▼
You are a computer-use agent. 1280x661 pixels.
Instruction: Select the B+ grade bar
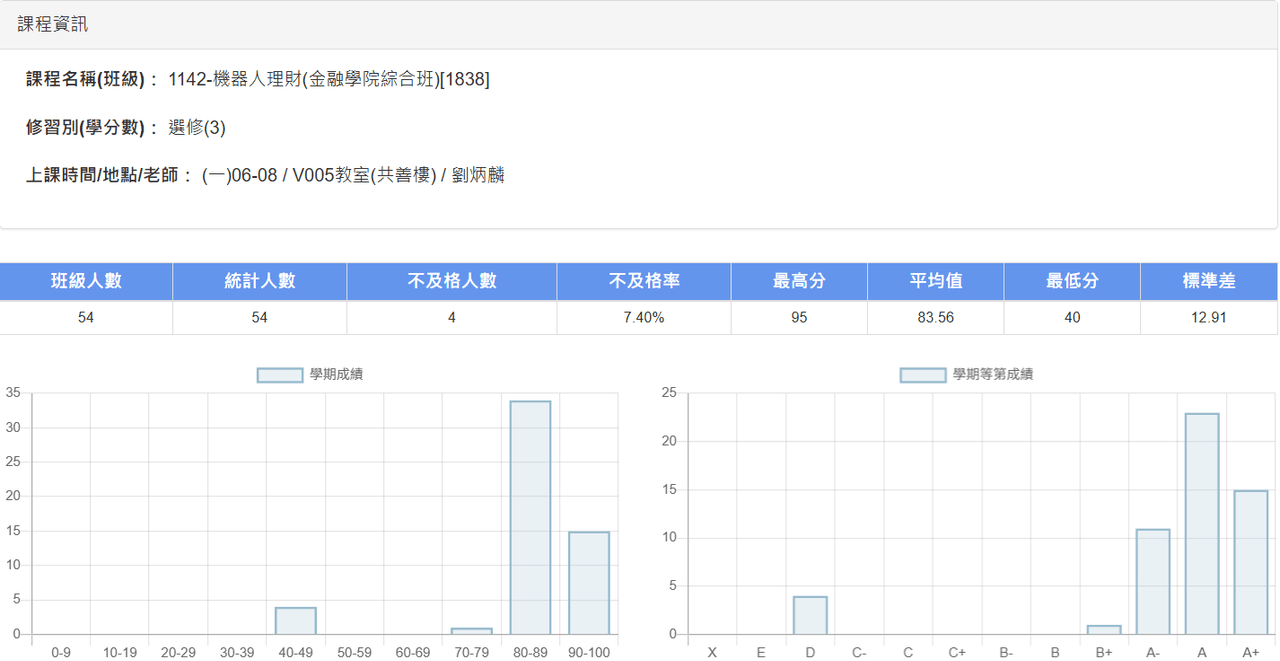(1104, 630)
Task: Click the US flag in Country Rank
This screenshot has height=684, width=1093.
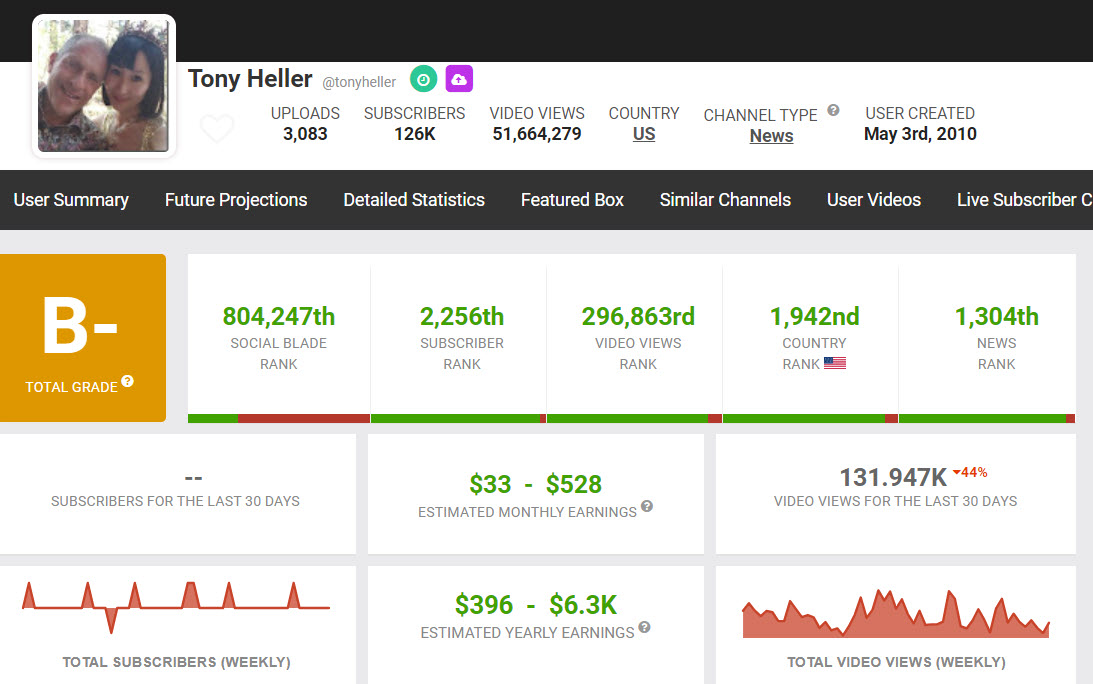Action: [x=835, y=364]
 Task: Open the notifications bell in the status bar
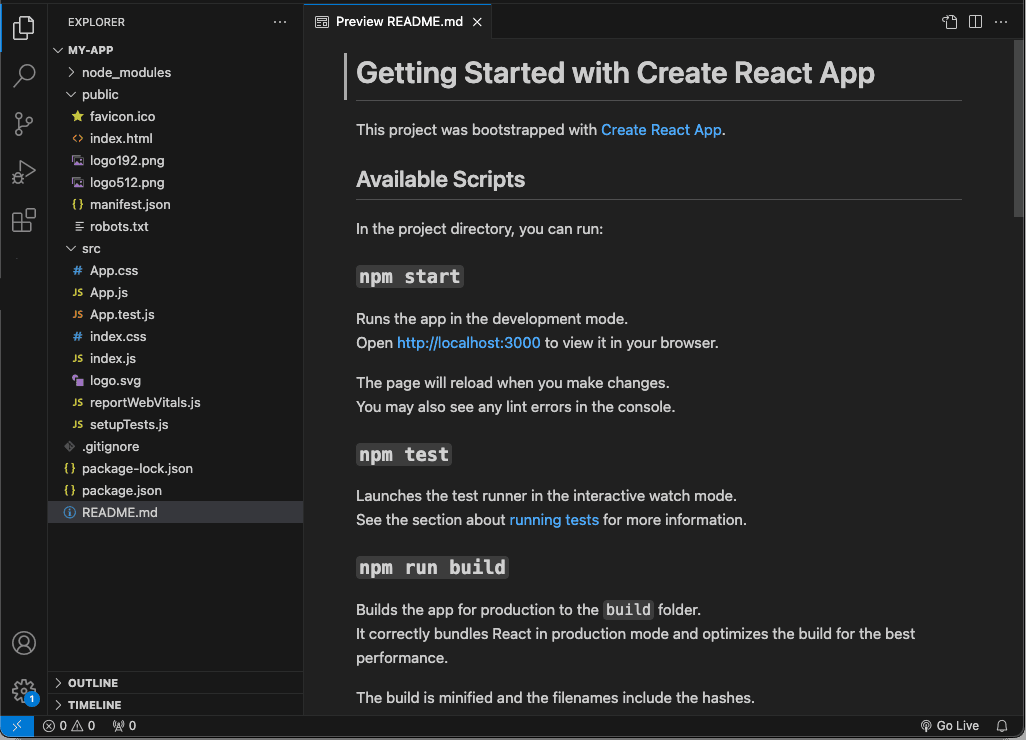1000,725
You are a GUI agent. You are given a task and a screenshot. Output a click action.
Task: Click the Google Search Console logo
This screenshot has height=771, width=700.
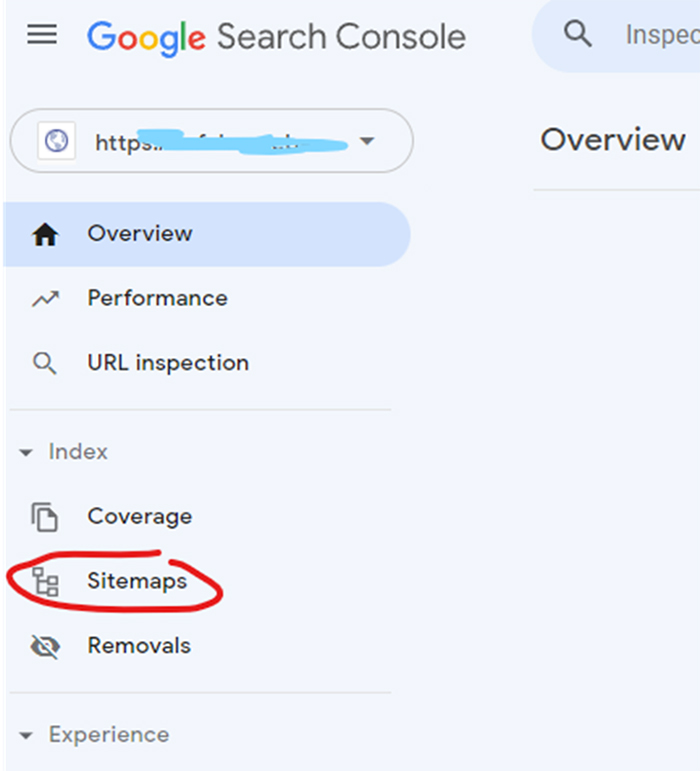click(276, 37)
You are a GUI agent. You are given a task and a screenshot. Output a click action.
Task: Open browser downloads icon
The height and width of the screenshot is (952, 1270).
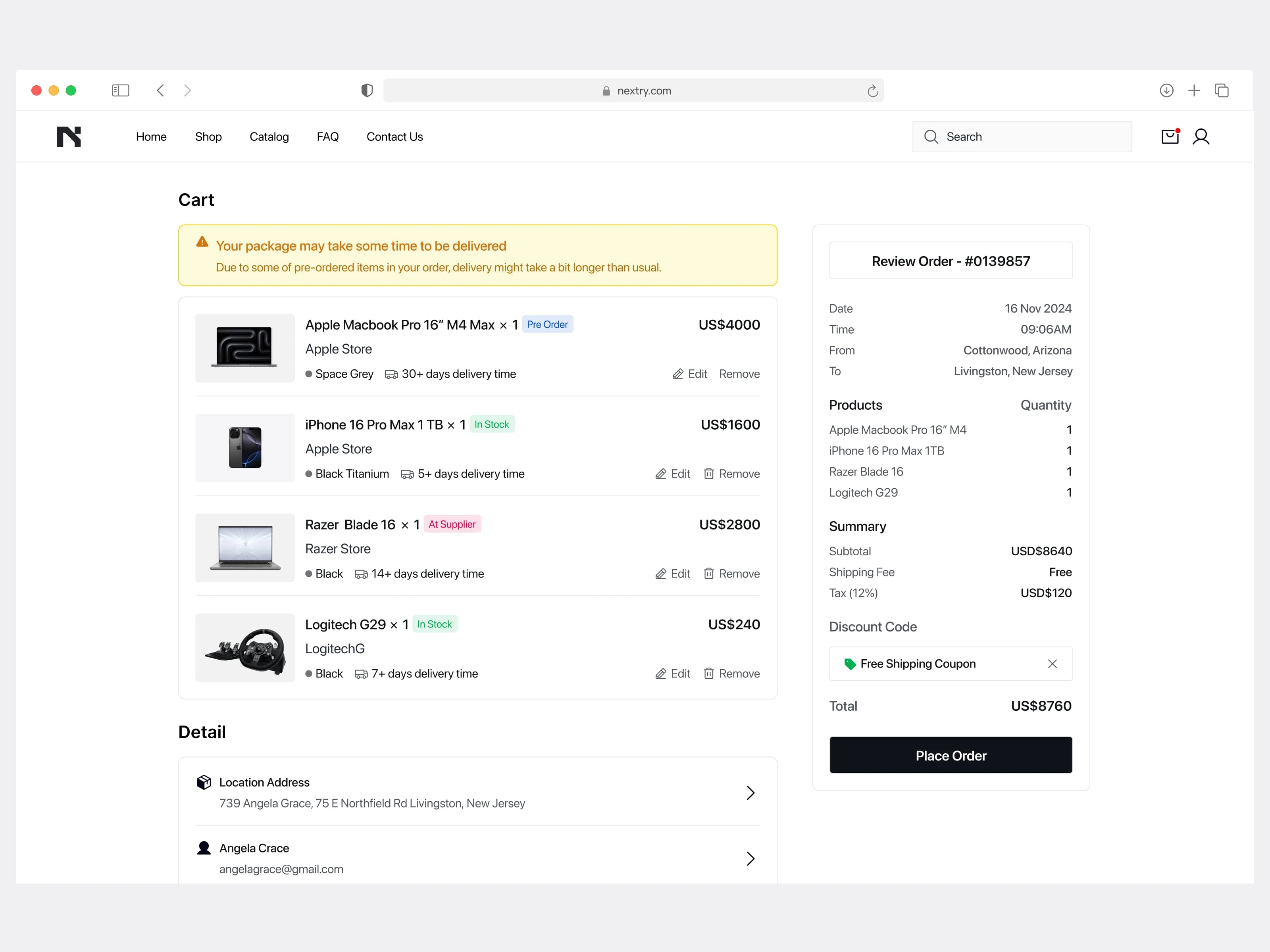pyautogui.click(x=1166, y=91)
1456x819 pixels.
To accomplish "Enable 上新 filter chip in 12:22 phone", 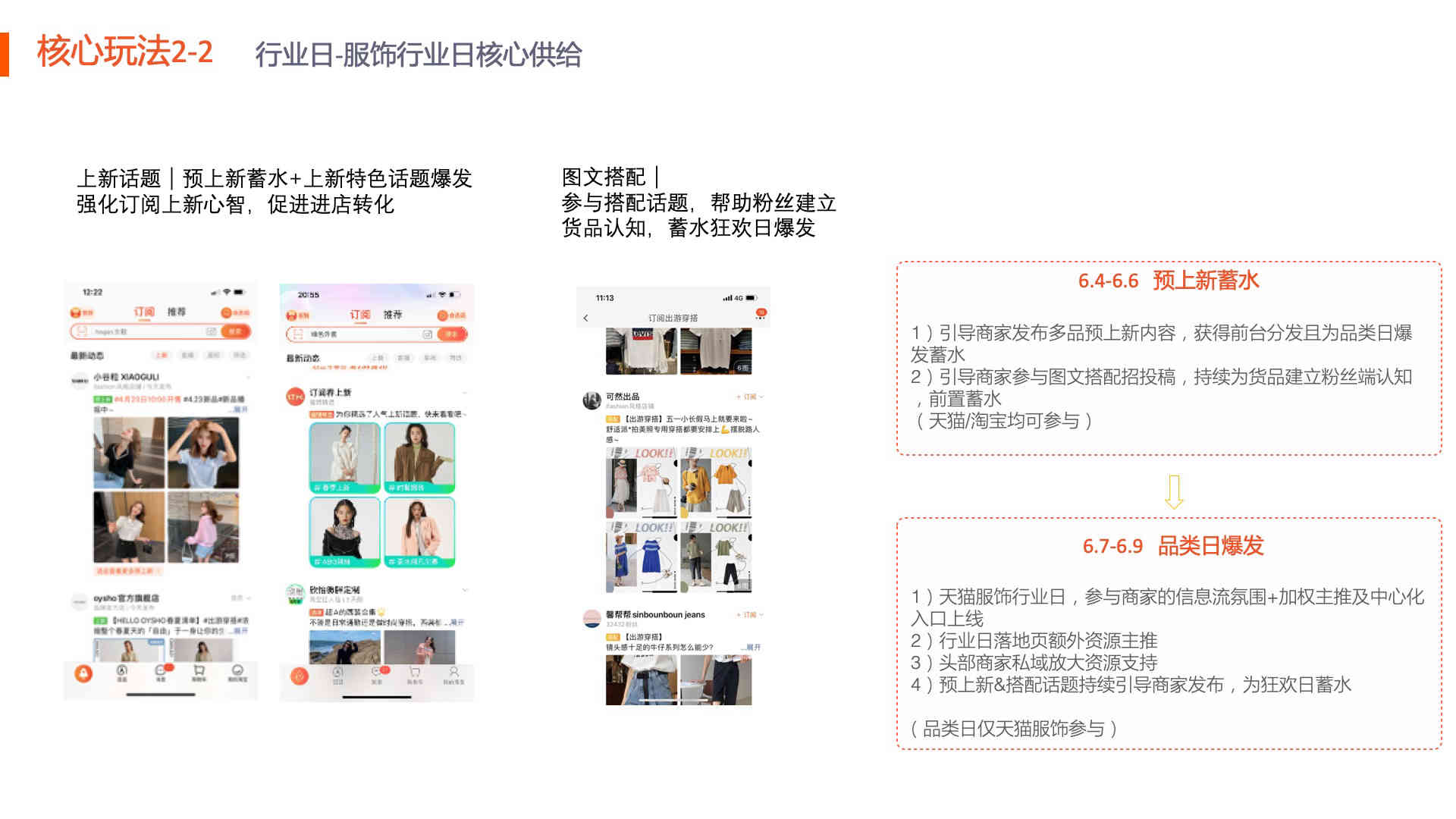I will click(161, 355).
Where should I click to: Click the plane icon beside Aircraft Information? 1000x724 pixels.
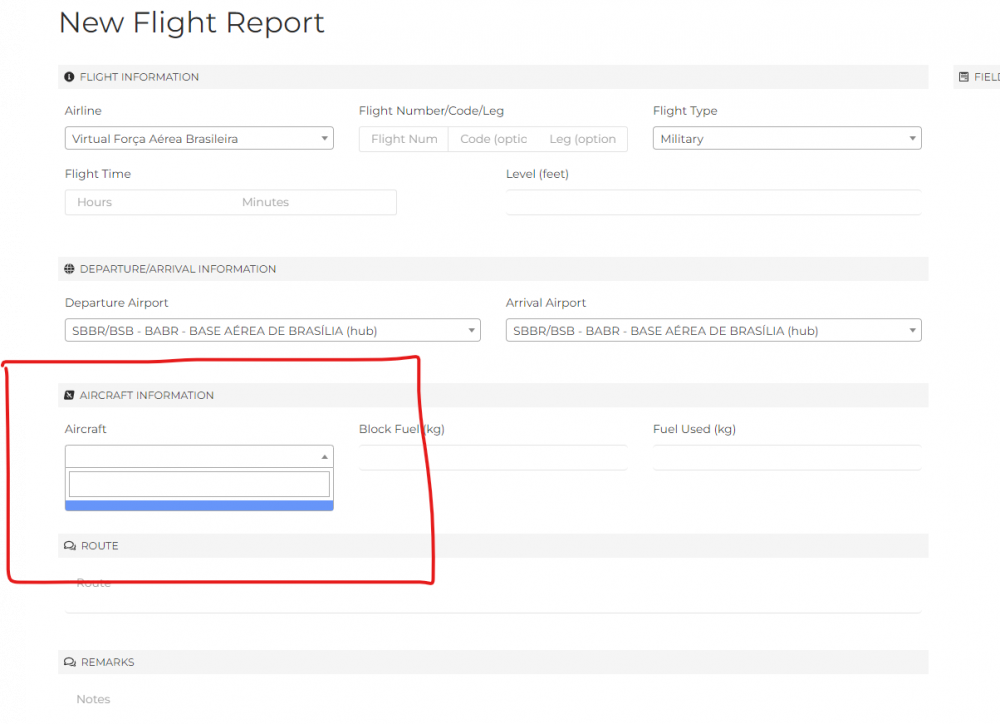[69, 395]
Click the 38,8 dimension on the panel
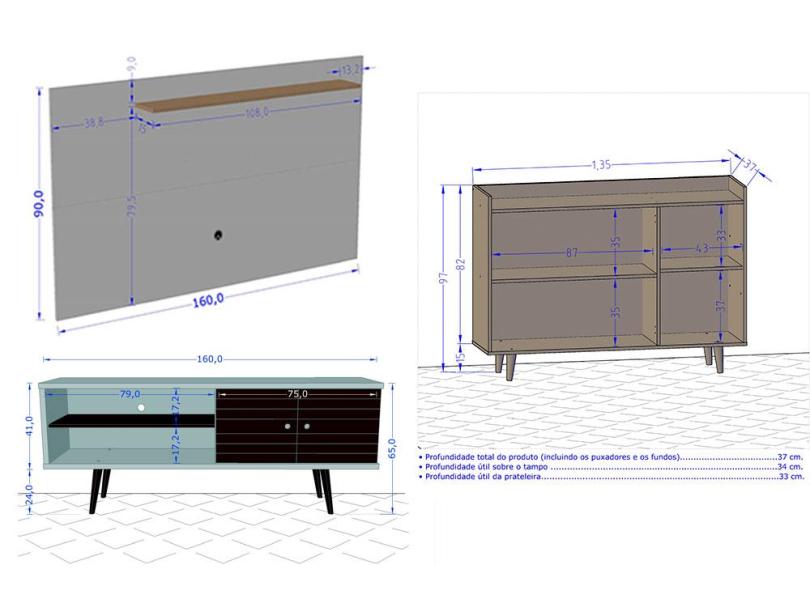Viewport: 810px width, 590px height. 92,123
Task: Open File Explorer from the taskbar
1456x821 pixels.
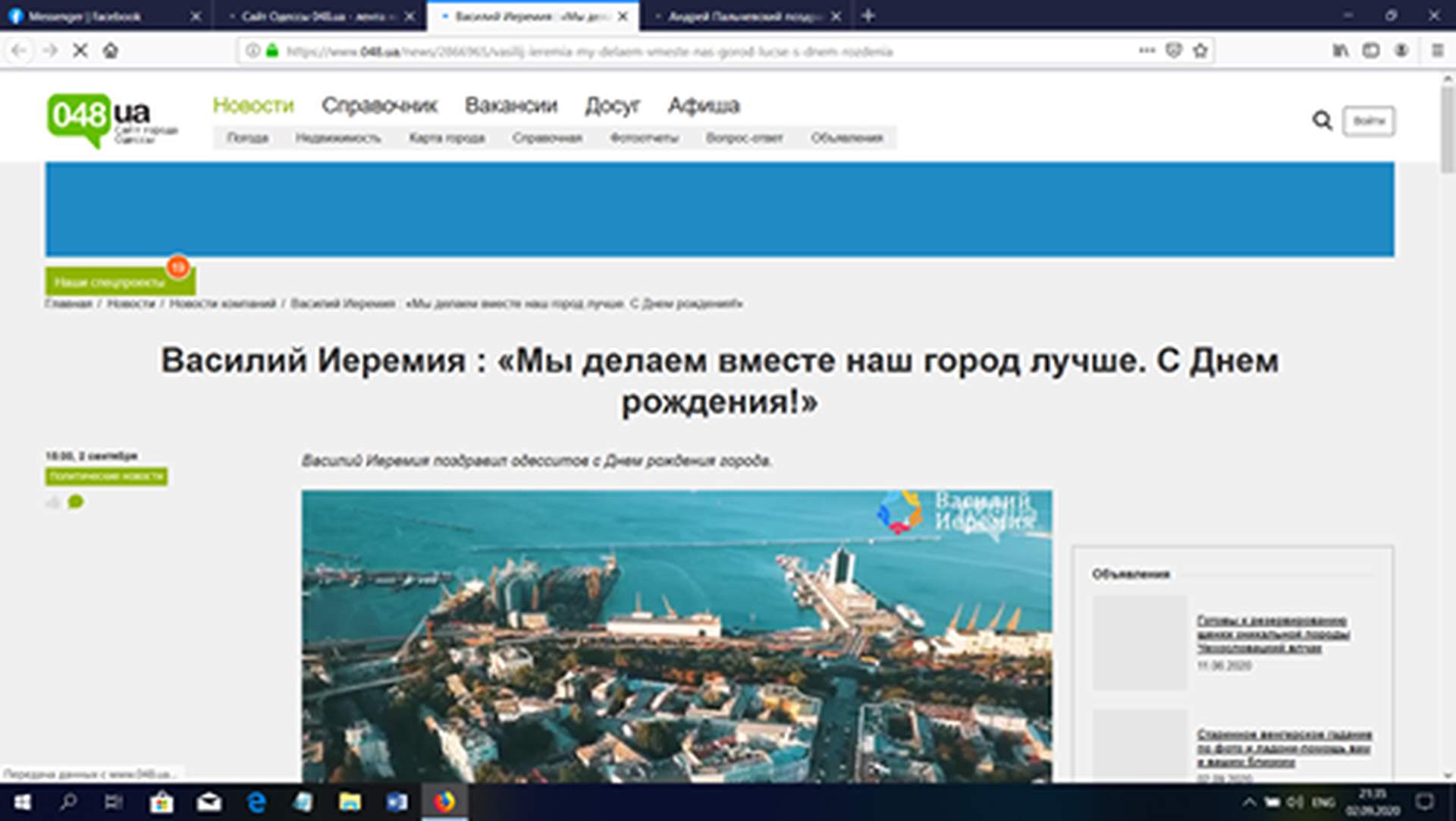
▲
● **SET EXERCISE**
Transcribe the records above verbatim, from the line that contains "Task: Open the" up to and including the line that contains "click(276, 37)", omitting the pictures from your answer.

● **WRITTEN SOLUTION**
 Task: Open the notifications bell in the status bar
1000,725
You are a GUI agent. You are given a task and a screenshot. Output a click action.
Task: Click the Google Search Console logo
This screenshot has height=771, width=700.
click(276, 37)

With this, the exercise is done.